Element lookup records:
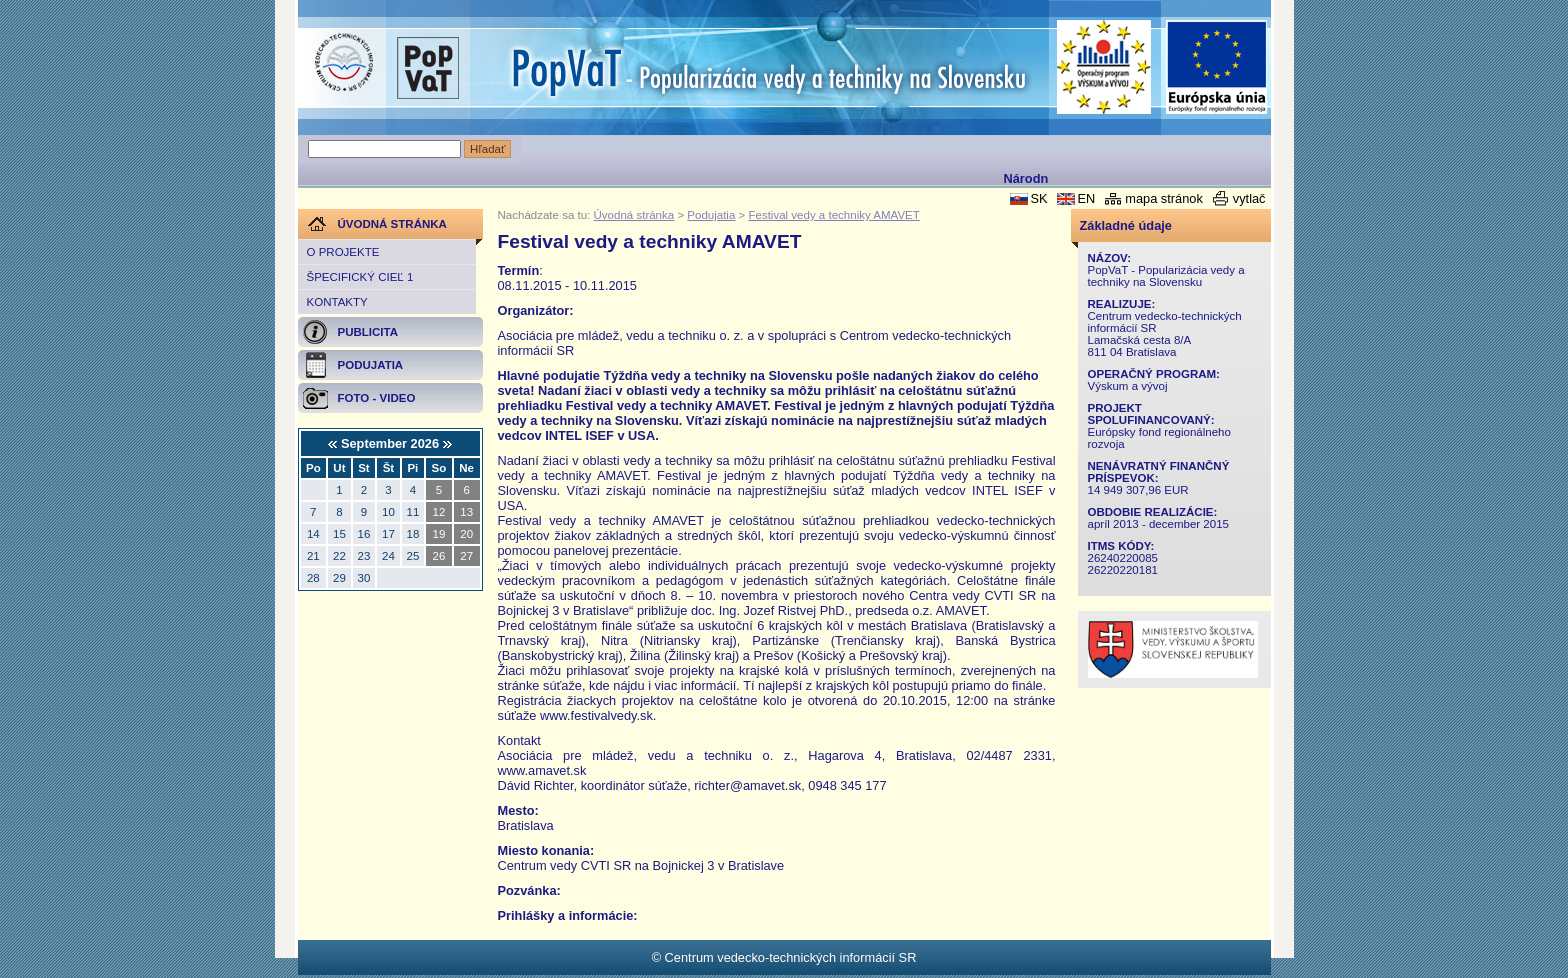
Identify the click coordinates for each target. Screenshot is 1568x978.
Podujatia (711, 215)
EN (1086, 198)
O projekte (343, 252)
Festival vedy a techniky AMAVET (833, 215)
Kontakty (337, 302)
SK (1038, 198)
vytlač (1249, 198)
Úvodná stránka (634, 215)
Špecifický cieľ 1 (360, 277)
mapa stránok (1164, 198)
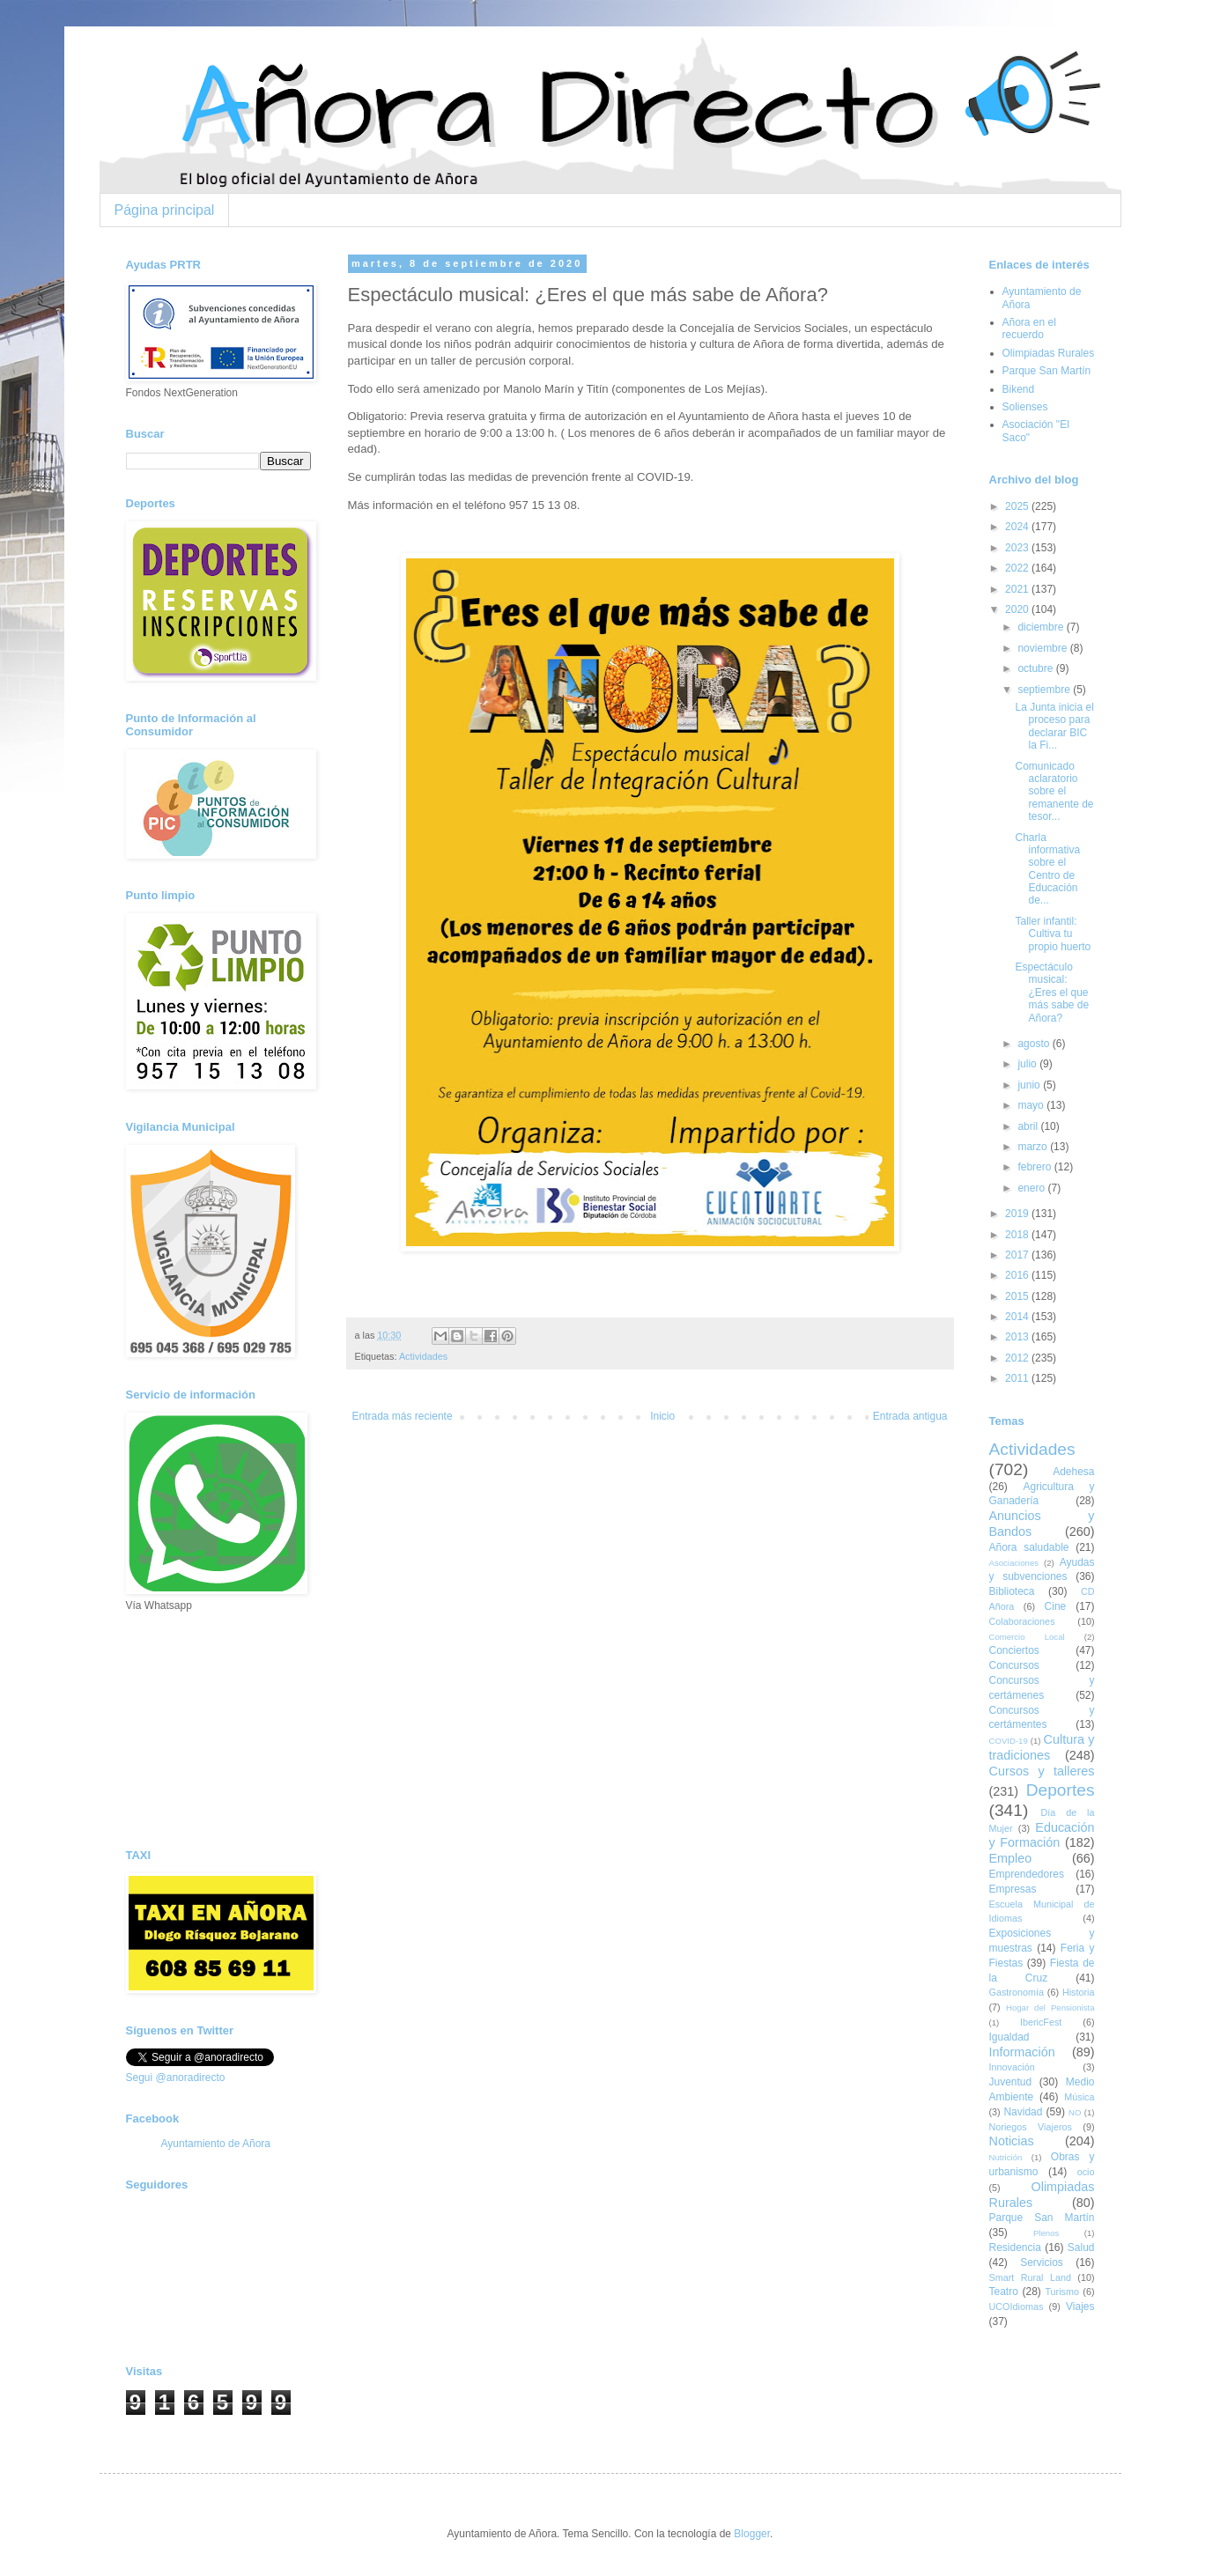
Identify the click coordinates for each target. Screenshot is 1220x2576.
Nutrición (1006, 2157)
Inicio (662, 1416)
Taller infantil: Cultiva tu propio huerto (1053, 934)
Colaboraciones (1022, 1621)
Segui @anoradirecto (176, 2077)
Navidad (1022, 2112)
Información (1022, 2052)
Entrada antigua (910, 1416)
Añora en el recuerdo (1029, 328)
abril (1028, 1126)
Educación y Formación (1042, 1835)
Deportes (1060, 1790)
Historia (1078, 1992)
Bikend (1018, 389)
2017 (1018, 1255)
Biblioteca (1012, 1591)
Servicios (1041, 2262)
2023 (1018, 548)
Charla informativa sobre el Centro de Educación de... (1047, 869)
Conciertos (1014, 1650)
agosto (1034, 1043)
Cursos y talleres (1042, 1771)
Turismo (1062, 2291)
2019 (1018, 1213)
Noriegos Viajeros (1030, 2127)
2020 (1018, 609)
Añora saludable (1029, 1547)
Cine (1056, 1606)
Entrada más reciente (402, 1416)
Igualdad (1009, 2037)
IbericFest (1040, 2022)
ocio (1086, 2171)
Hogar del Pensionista (1050, 2007)
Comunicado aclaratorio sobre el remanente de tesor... (1054, 791)
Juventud (1010, 2082)
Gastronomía (1016, 1992)
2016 (1018, 1275)
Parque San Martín (1046, 371)
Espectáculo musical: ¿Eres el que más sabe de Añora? (1052, 992)
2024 (1018, 526)
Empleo (1010, 1858)
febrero (1035, 1167)
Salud (1081, 2247)
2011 (1018, 1378)
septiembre (1045, 689)
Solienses (1025, 407)
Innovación (1012, 2067)
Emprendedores (1026, 1874)
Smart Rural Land (1030, 2277)
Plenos (1046, 2233)
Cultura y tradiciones (1042, 1747)
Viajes (1080, 2306)
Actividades (423, 1356)
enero (1032, 1188)
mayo (1031, 1105)
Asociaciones (1014, 1563)
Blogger (752, 2534)
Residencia (1015, 2247)
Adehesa (1073, 1471)
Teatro (1003, 2291)
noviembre (1043, 648)
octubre (1036, 668)
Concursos (1014, 1665)
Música (1079, 2097)
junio (1030, 1085)
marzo (1033, 1146)
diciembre (1041, 627)
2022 (1018, 568)
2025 (1018, 506)
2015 (1018, 1296)
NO (1074, 2112)
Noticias (1011, 2141)
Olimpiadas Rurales (1048, 353)
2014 (1018, 1316)
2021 (1018, 589)
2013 (1018, 1337)
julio (1028, 1064)
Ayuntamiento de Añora (216, 2143)
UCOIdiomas (1016, 2306)
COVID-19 (1008, 1741)
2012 (1018, 1358)
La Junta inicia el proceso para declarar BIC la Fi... (1054, 726)
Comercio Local (1027, 1637)
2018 (1018, 1235)
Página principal (165, 210)
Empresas (1013, 1889)
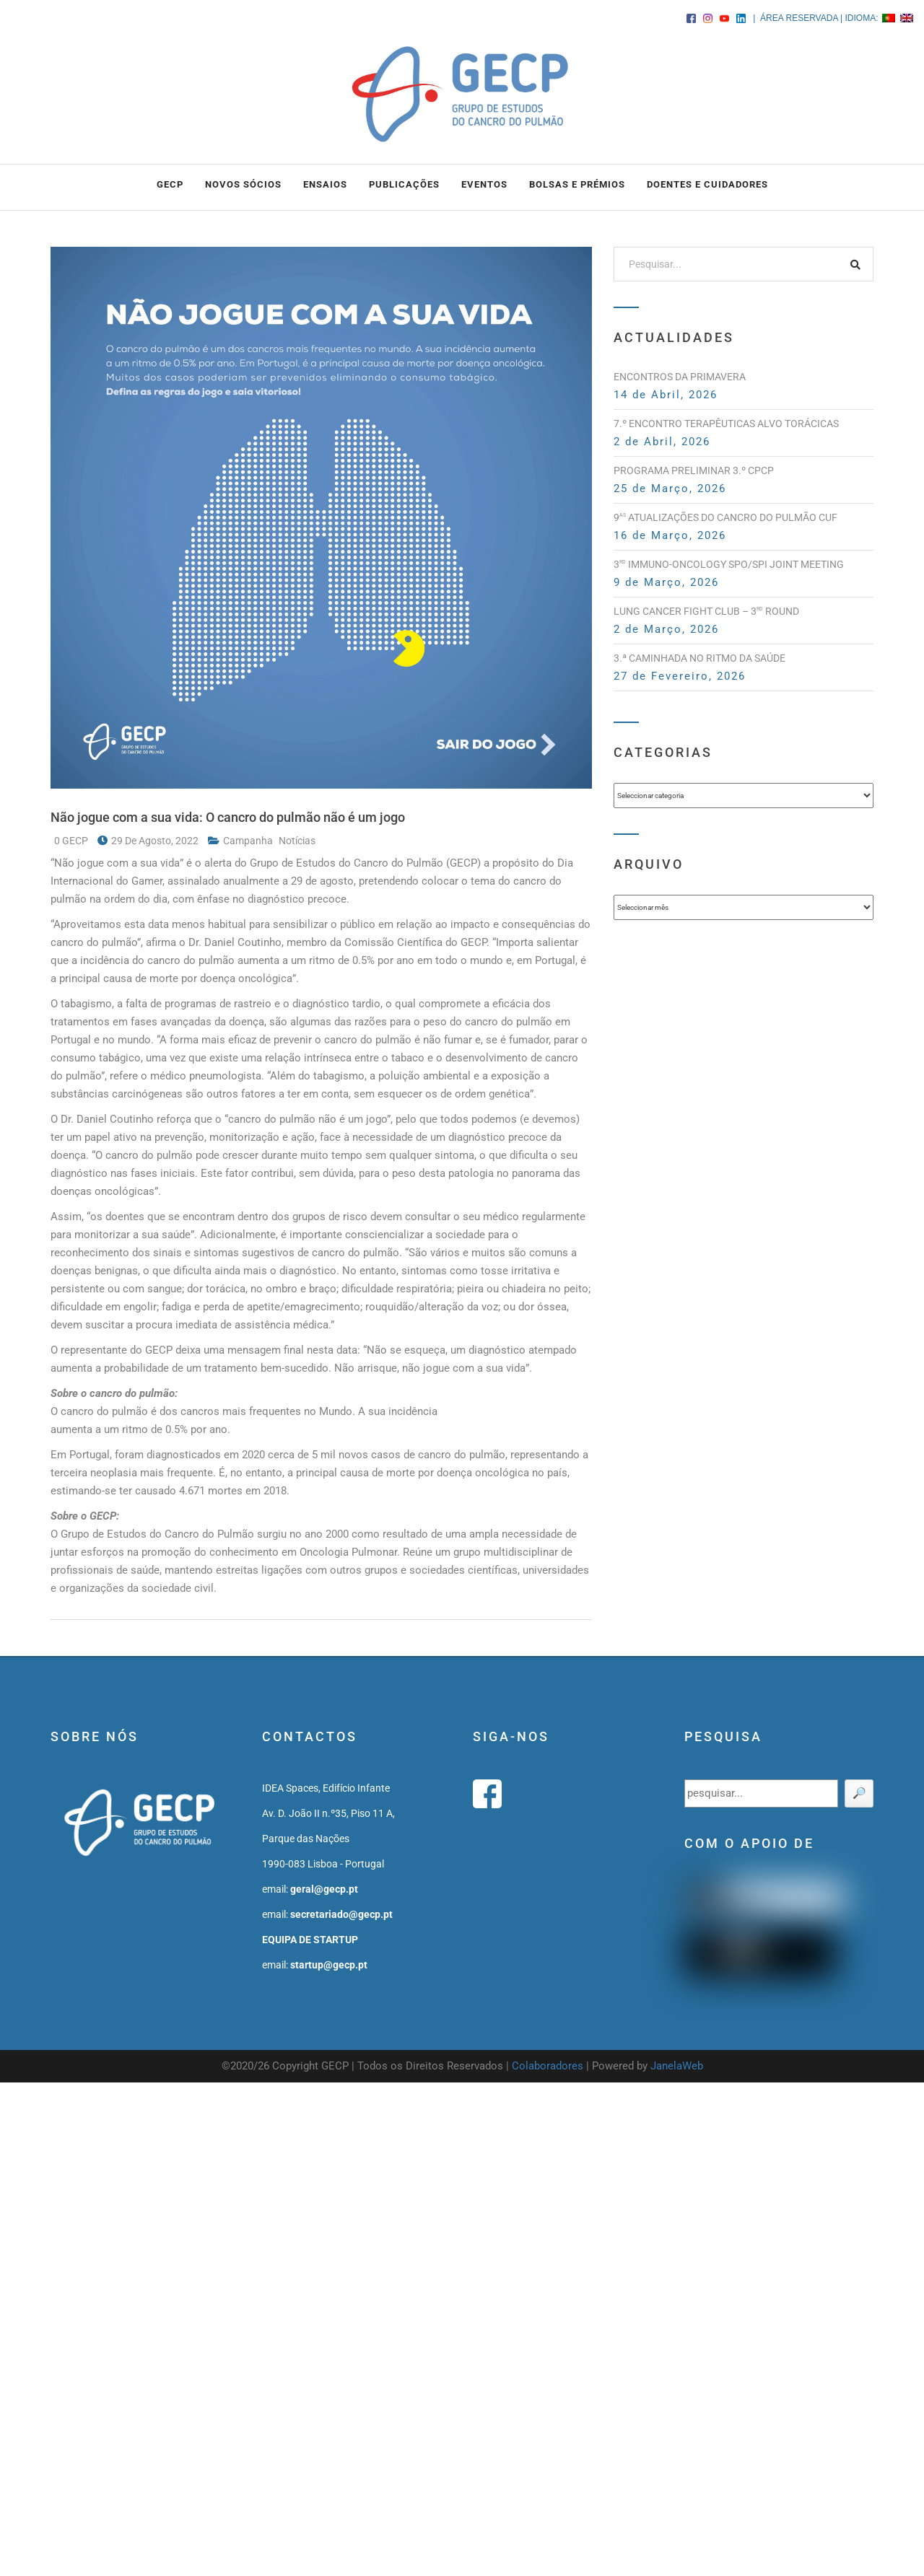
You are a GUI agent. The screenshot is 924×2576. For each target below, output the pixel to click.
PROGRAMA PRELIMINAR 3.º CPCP (694, 470)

WRITTEN PROBLEM: Reproduce the listing, requests included, starting at the line containing "Empresas (1013, 1889)" and ending at the final line of the listing, and shift every coordinate in the answers by adding 115 to each number. Omit the pictures from the reproduction.

OUTPUT FOR THIS TASK:
Empresas (1128, 2004)
You are a GUI agent. The screenshot is 924×2576. For each target below, output the pixel to click.
PROGRAMA PRELIMINAR 3.º CPCP (809, 585)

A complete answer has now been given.